Tuesday, July 3, 2018

Back from vacation, back to chores

I have to admit - I let it all go during vacation last week. Sure, I washed and folded a load of clothes here and there but the rest of the chore list was ignored. I didn't vacuum the floors. Someone else did. I didn't clean the bathroom counters. Someone else did that to. I didn't clean the showers. No one did that. I guess two out of three isn't bad.

Not only is this sexist (Note how the only chore the man does is chop firewood. I do all this stuff.) but it's also a lie. I do all these things and I haven't lost a pound. 

Since I work at home, I am also Head Domestic Engineer. I have daily tasks in my Todoist that have to be done to keep the house somewhat clean. When I am on vacation, I leave both of my jobs for a bit. I read when I would typically sweep. I sit outside at the park when I would typically clean a mirror.

I wish I could report that I avoided the weekly trip to Walmart but it seemed like we went there every day during vacation. There was always something dumb that needed to be bought.

Monday, July 2, 2018

Tired

My energy is depleting.

I've been on this schedule for years. Up early in the mornings, no later than 6:10, typically up earlier as I tend to wake up around 5 and am then unable to go back to sleep.

Wind down around 9-ish. Asleep by 10, hopefully, barring a sleepless episode which can keep me up until midnight if I am unlucky and don't want to pop a Benadryl.

Being on this schedule is fine in your teens, twenties and thirties. It's a tad wearing on the downward side of your forties.

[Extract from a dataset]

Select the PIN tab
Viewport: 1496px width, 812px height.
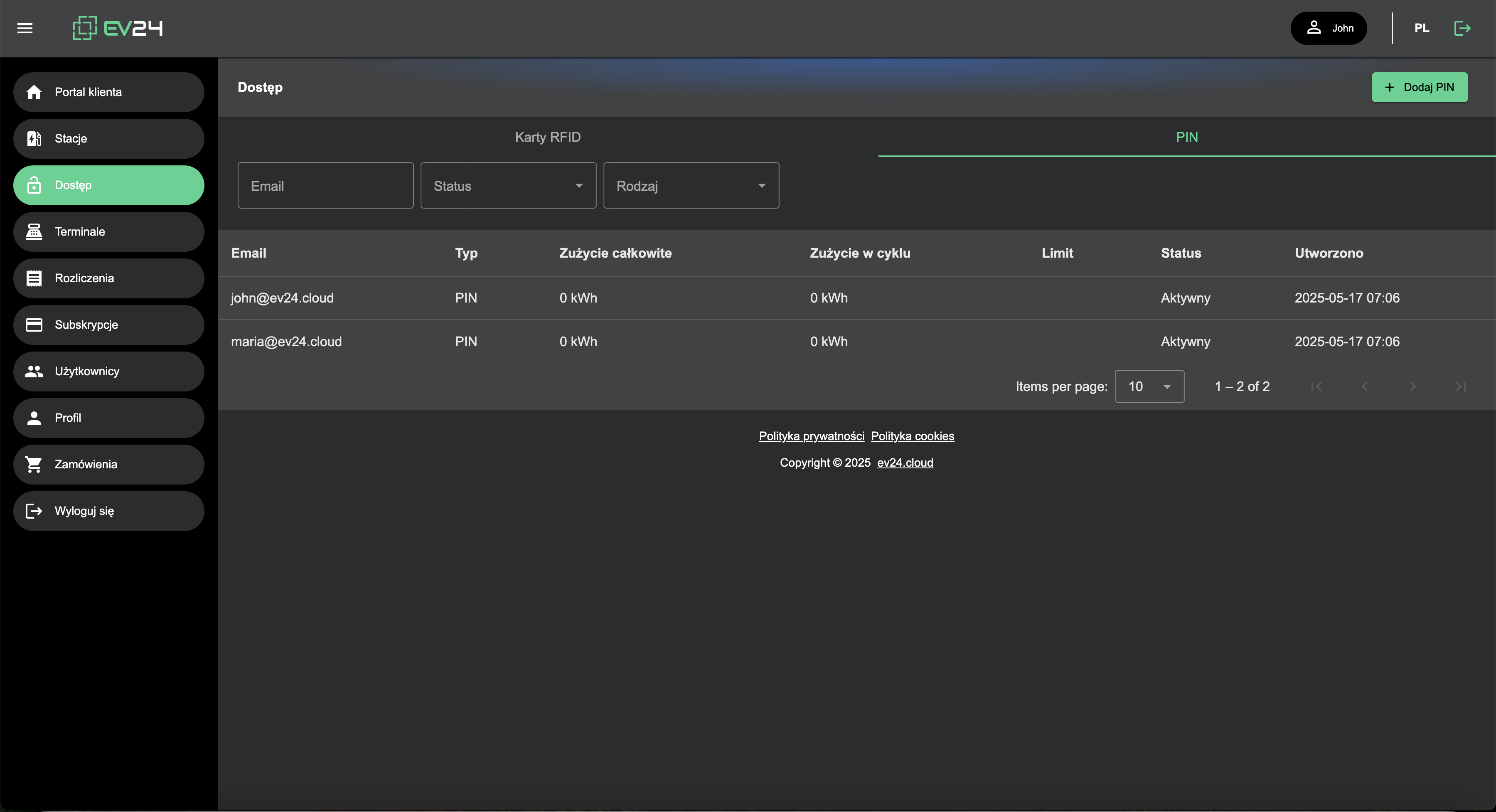point(1186,137)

The big yawns catch me now, especially in the shower before the first cup of coffee and especially late afternoon. If I stay still too long, when reading a book for example, I can feel the drifting start and I yearn for a nap but I am not napping, not yet. Naps make me feel like crap. Naps are for being sick. I can't think of anything but sleep after a nap and I typically get a headache.

But, I feel the transition to being a napper coming. I'm at that age. The energy level is not holding up.

My go, go, go is just about gone, gone, gone.